Real estate wealth is also reflected in America’s president in 2019 and Power implicates his actions into the perpetuated cycle of wealth, domination, and oppression in our current political climate.

Handmade Collage, 81” x 36”


Modern Work Dioramas: Manager + Team (2019)

In Manager/Team, the systematized isolation found in the modern-day corporate work environment is represented through 3D-printed dioramas of Amy Khoshbin’s father, Djam Khoshbin’s office where the artist embodies all the characters. These pieces are inspired by Egyptian Middle Kingdom (2030- 1650 BCE) wooden models depicting hierarchical labor and commerce systems. The walls in Modern Work Dioramas are adorned with corporate motivational posters that feature unique idioms by the artist’s father.

Collaboration with Keary Rosen, Joseph Labib, and Form Design Lab Rutgers

3D-printed Resin, PLA, Plexiglas 10″ H x 29″ L x 15″ D


Modern Work Dioramas: Manager + Team (2019)

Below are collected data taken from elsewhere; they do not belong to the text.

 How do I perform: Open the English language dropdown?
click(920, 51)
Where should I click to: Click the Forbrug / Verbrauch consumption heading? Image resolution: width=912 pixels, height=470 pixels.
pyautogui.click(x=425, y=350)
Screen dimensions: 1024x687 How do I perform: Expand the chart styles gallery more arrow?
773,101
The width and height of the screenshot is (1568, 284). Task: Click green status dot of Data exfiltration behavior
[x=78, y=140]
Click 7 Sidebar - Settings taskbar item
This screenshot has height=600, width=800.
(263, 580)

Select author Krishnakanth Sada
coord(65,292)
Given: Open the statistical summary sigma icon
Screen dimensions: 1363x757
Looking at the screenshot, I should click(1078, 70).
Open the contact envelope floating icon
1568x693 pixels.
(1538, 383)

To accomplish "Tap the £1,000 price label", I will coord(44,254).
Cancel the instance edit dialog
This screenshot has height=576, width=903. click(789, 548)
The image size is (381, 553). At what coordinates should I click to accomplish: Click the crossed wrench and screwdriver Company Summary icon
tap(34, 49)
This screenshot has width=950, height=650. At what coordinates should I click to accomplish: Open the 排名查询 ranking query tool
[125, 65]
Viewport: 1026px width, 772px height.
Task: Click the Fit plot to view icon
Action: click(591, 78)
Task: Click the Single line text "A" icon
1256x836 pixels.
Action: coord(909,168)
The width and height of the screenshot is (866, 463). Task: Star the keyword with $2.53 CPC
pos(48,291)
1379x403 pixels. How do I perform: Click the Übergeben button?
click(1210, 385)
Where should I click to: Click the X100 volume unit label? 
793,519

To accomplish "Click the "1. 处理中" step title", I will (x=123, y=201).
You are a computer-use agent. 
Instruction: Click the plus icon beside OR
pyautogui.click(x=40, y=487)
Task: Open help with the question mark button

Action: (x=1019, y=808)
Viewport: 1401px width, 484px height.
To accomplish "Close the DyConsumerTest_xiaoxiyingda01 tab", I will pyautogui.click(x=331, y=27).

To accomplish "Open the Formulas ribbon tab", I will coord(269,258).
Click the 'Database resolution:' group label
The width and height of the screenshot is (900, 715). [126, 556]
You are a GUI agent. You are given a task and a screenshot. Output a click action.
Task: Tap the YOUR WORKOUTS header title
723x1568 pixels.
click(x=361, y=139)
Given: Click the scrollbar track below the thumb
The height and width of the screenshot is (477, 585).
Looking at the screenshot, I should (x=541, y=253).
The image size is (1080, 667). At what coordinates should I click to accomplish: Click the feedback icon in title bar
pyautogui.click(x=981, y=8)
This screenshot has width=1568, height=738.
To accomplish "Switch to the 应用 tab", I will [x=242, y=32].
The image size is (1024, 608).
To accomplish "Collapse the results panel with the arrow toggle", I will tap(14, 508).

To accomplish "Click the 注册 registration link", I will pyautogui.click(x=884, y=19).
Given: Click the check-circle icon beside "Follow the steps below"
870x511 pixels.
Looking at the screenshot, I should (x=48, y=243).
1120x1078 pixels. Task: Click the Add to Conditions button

In Manager/Team, the systematized isolation found in the modern-day corporate work environment is represented through 3D-printed dioramas of Amy Khoshbin’s father, Djam Khoshbin’s office where the artist embodies all the characters. These pieces are inspired by Egyptian Middle Kingdom (2030- 1650 BCE) wooden models depicting hierarchical labor and commerce systems. The walls in Modern Work Dioramas are adorned with corporate motivational posters that feature unique idioms by the artist’s father.

Collaboration with Keary Rosen, Joseph Labib, and Form Design Lab Rutgers

3D-printed Resin, PLA, Plexiglas 10″ H x 18″ L x 15″ D


Corporate Body (2019)

This sculpture and the related dioramas were originally featured in Khoshbin’s solo exhibition GHOSTS (2019) at Project for Empty Space.

Together these works explore ideas of grief, loss, greed, chaos, and corruption from the personal to the political. The artist enters into the conversation via the lens of her own story, with the recent loss of her father, Djam Khoshbin. Exploring legacy by using his personal artifacts and distinctive advice as source material, Khoshbin reflects on the universal and specific methodologies of memorialization– the archives and subsequent mythologies we leave behind. Specific books that formed her father’s ideology, such as Passages and Executive Time Management, become guides in traversing not only an Iranian father’s immigrant history as a manager in corporate America, but also larger ideas of migration, belonging, and the failure of the American dream.

Tailored business suits, artist’s father Djam Khoshbin’s suit, football padding, 30” W x 6” H x 20” D


ABOUT THE ARTIST

Amy Khoshbin @tinyscissors is an Iranian-American Brooklyn-based artist, activist, and educator. Her practice, as an artist and pedagogue, builds bridges between disparate communities to counteract fear with a collective sense of empowered radical acceptance. She pushes the formal and conceptual boundaries of artmaking to foster progressive social change through performance, social practice, video, rap music, installation, tattooing, teaching and writing.